**Problem requirements**
Output only the lines that run from the line holding "Where should I" to the end of the entries, both ends included, and skip the pictures.

**Material for this task**

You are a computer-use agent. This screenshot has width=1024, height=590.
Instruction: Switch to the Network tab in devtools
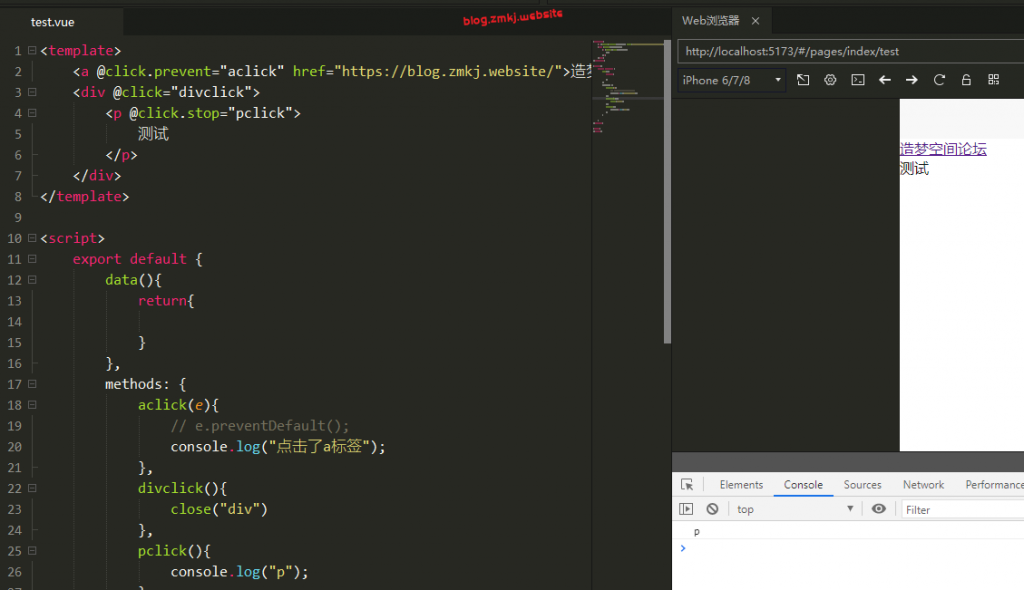(x=923, y=485)
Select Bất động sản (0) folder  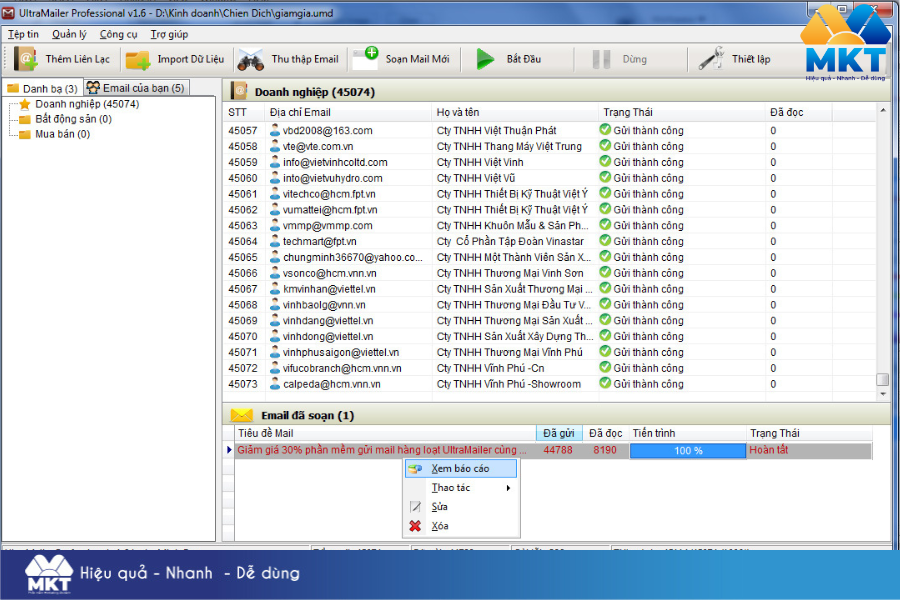pyautogui.click(x=73, y=119)
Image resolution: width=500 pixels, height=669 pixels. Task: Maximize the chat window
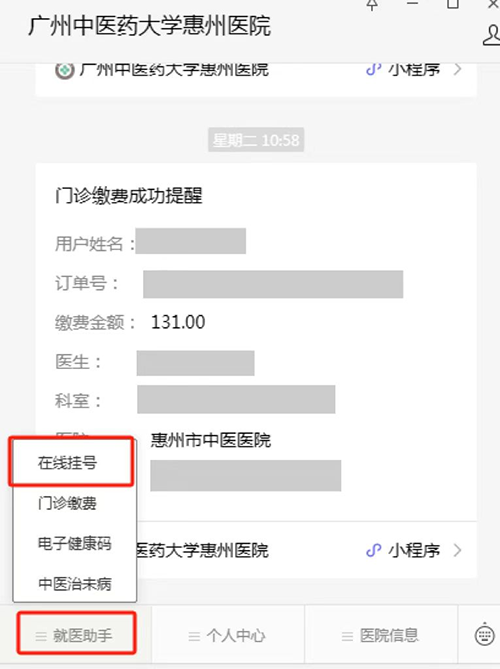[x=453, y=4]
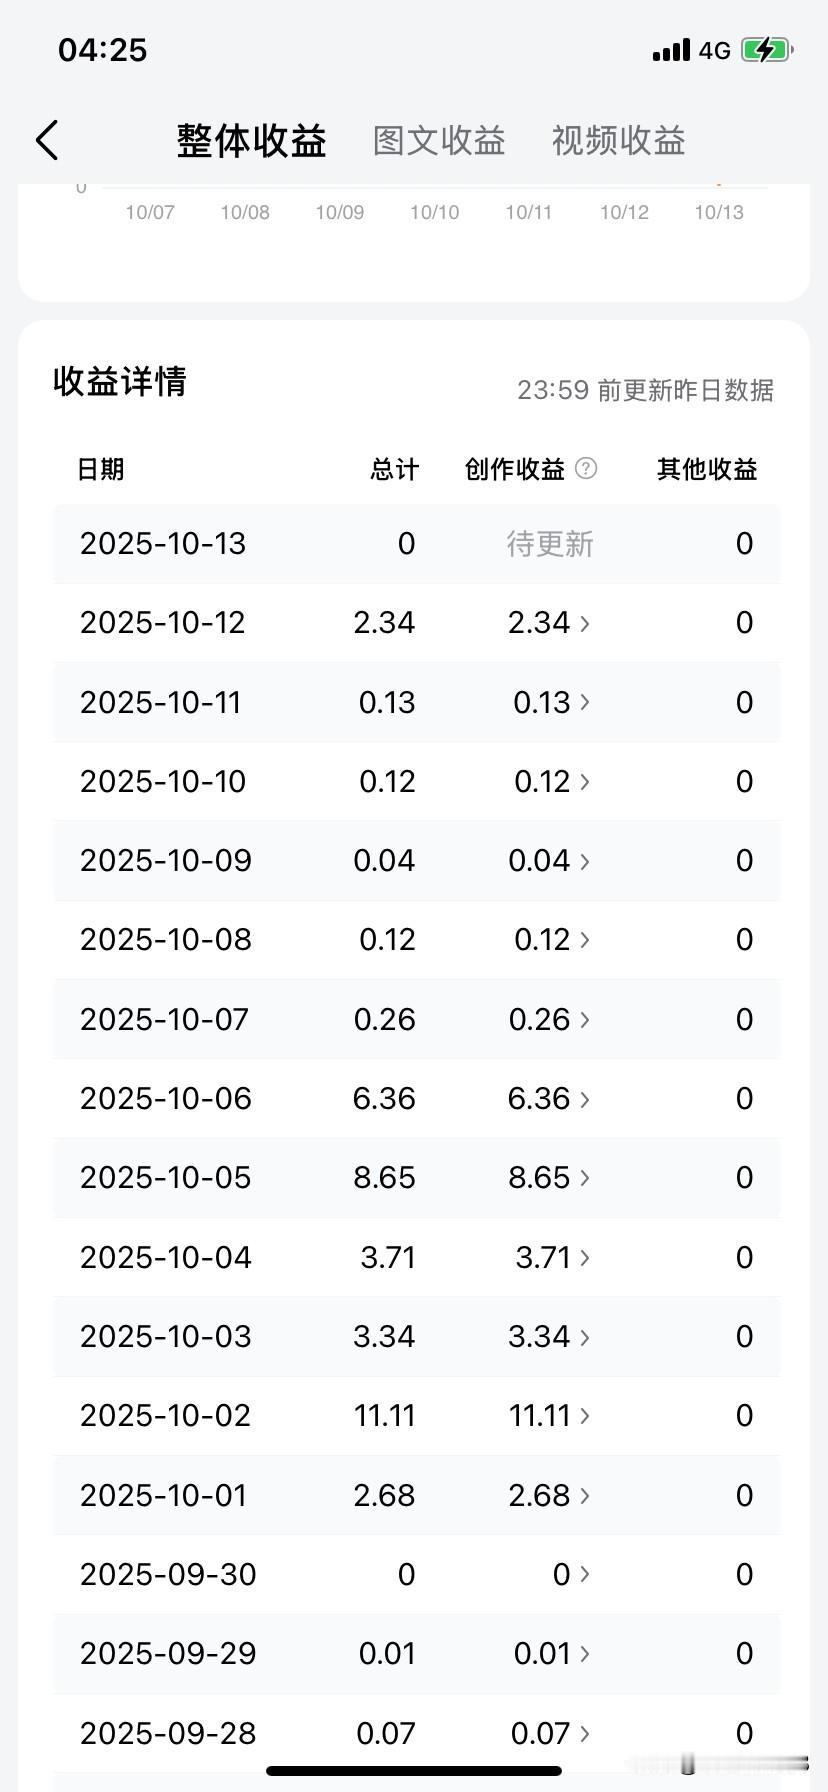Expand 2025-10-05 income 8.65 chevron
The width and height of the screenshot is (828, 1792).
[x=585, y=1178]
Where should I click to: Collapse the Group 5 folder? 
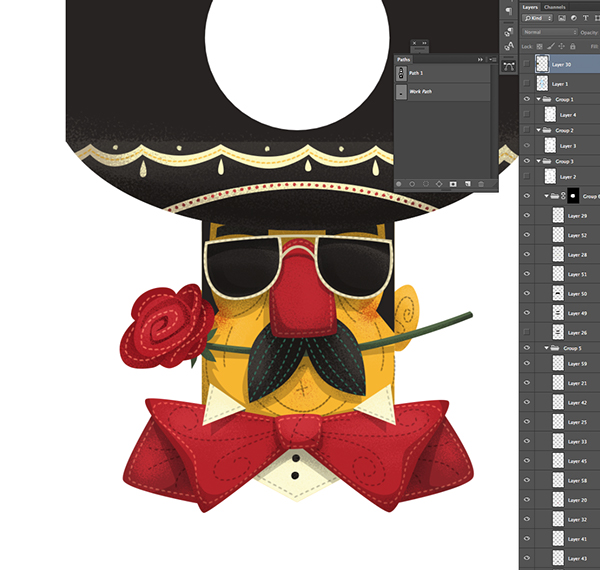click(546, 348)
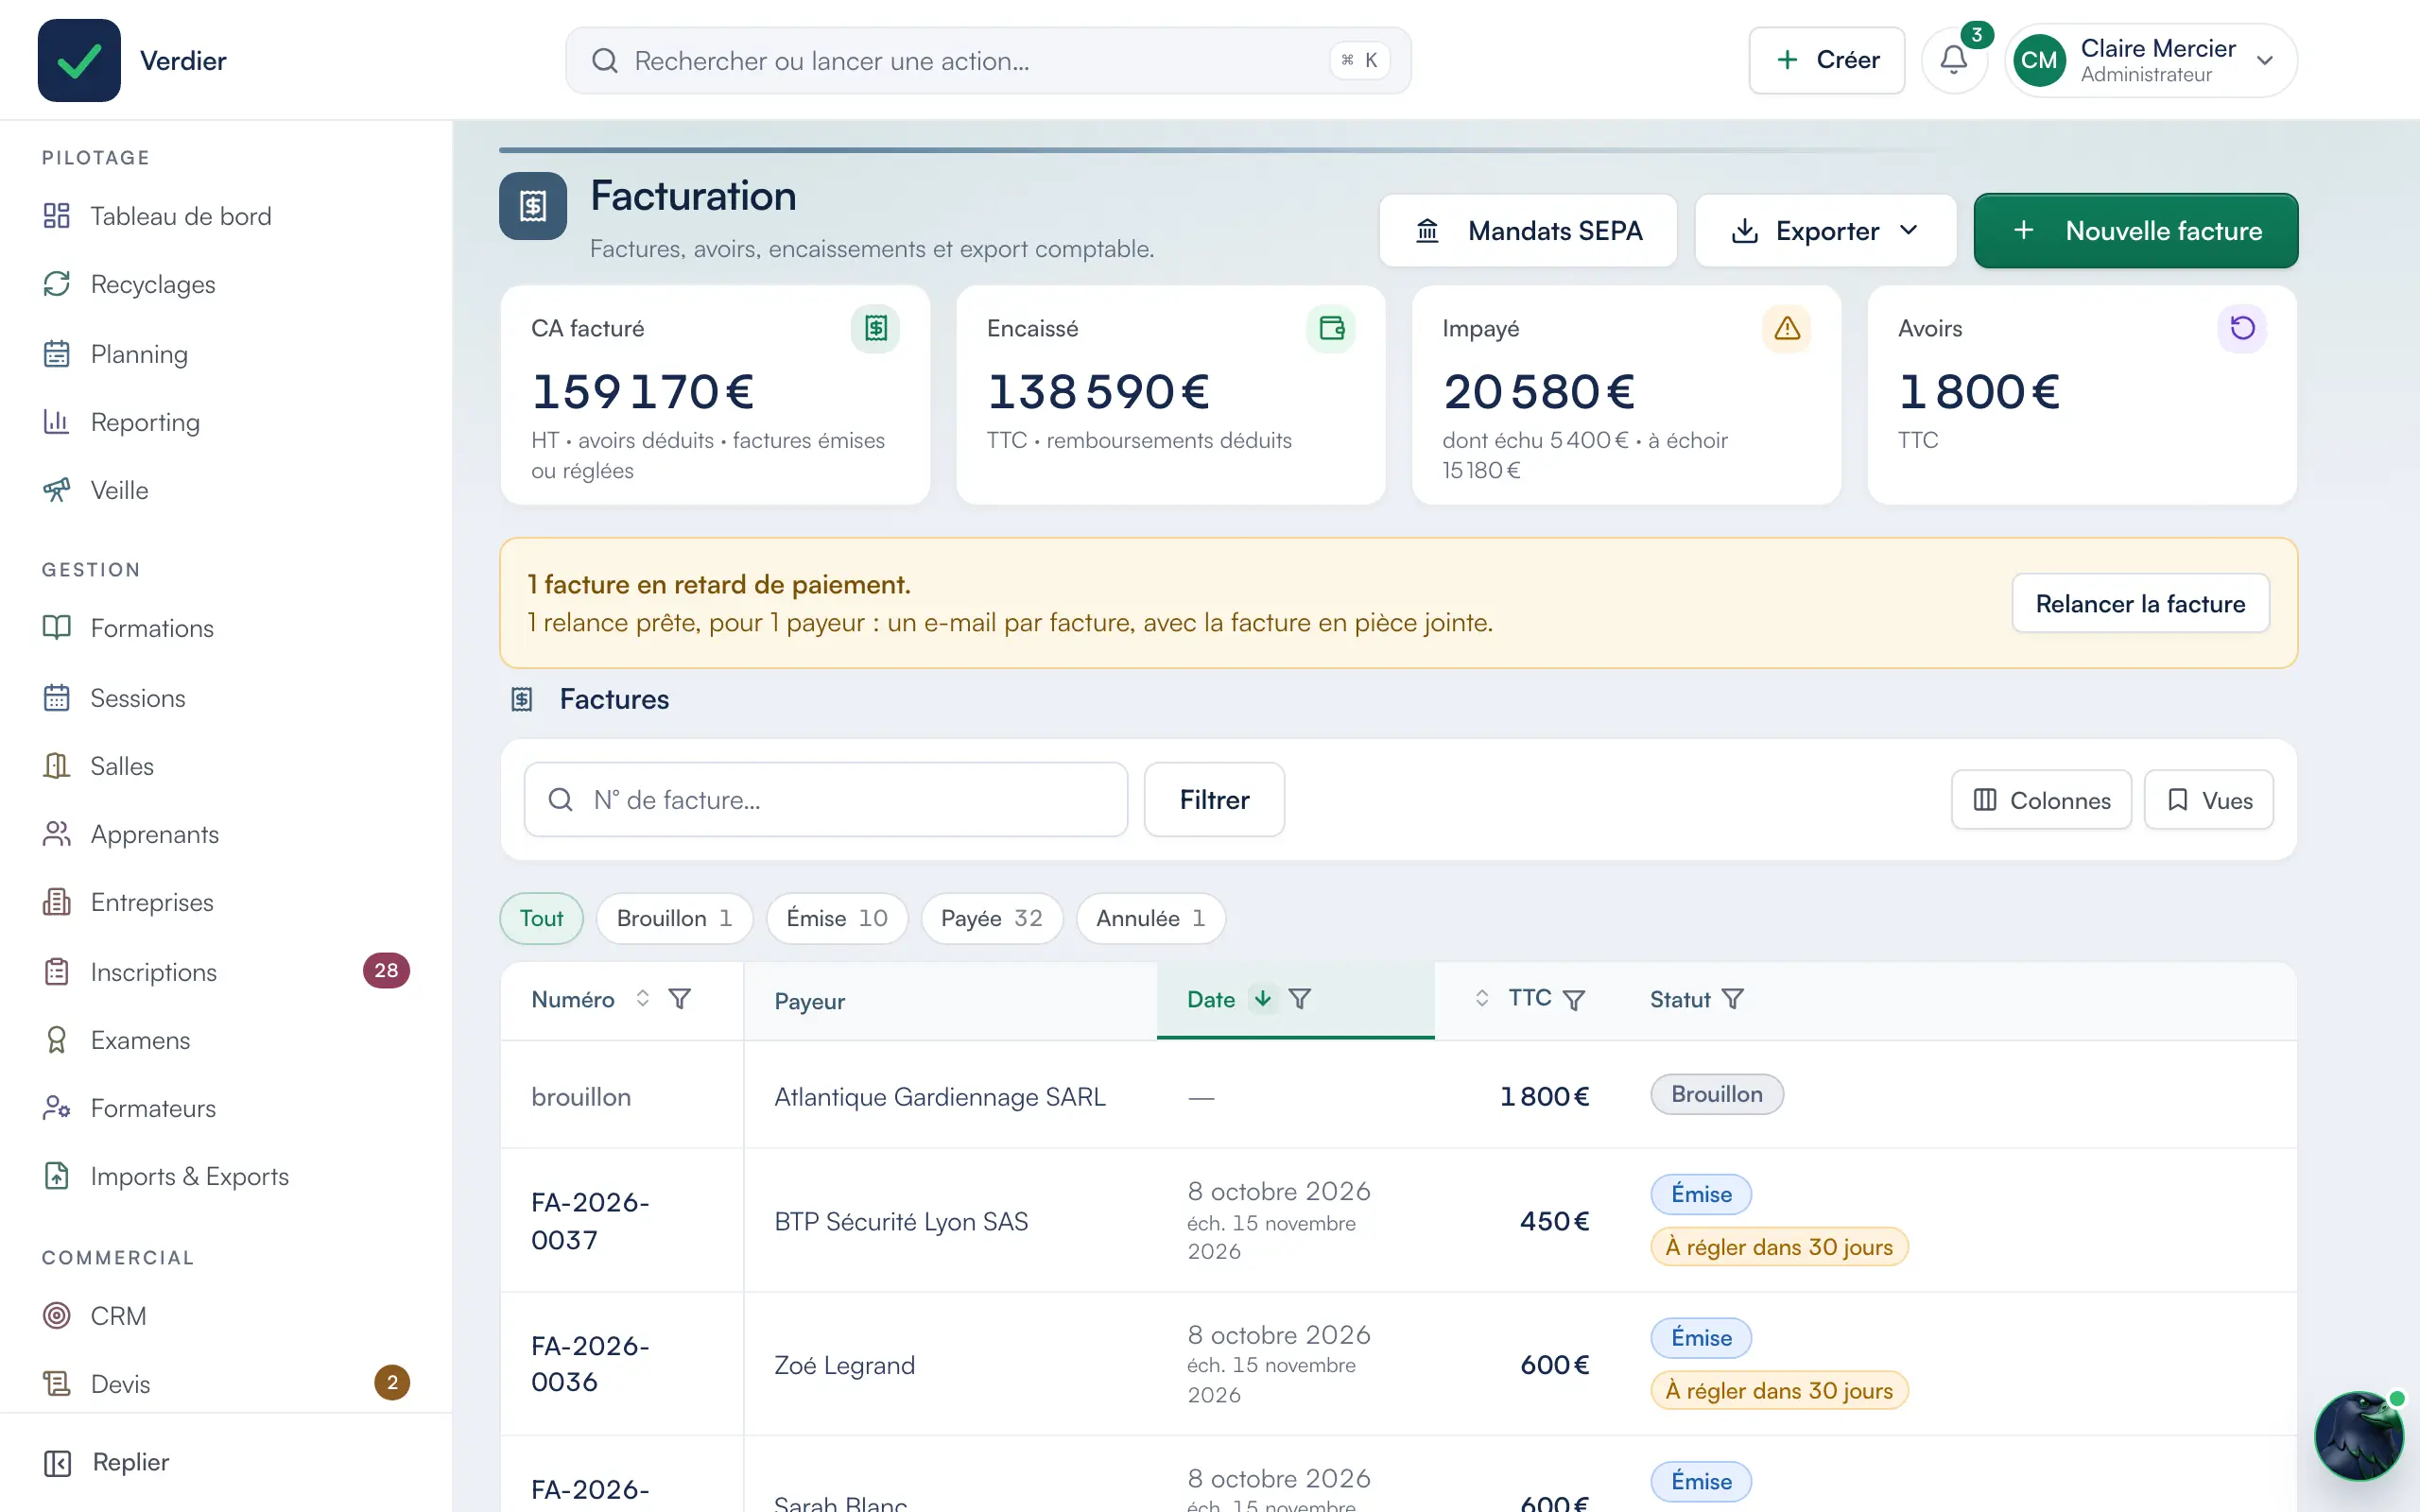Open the Colonnes column chooser
The image size is (2420, 1512).
pos(2041,800)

**Response to the task**
Where should I click to: Collapse the Group 5 folder? 
click(546, 348)
Open the Colonnes column chooser
The image size is (2420, 1512).
pos(2041,800)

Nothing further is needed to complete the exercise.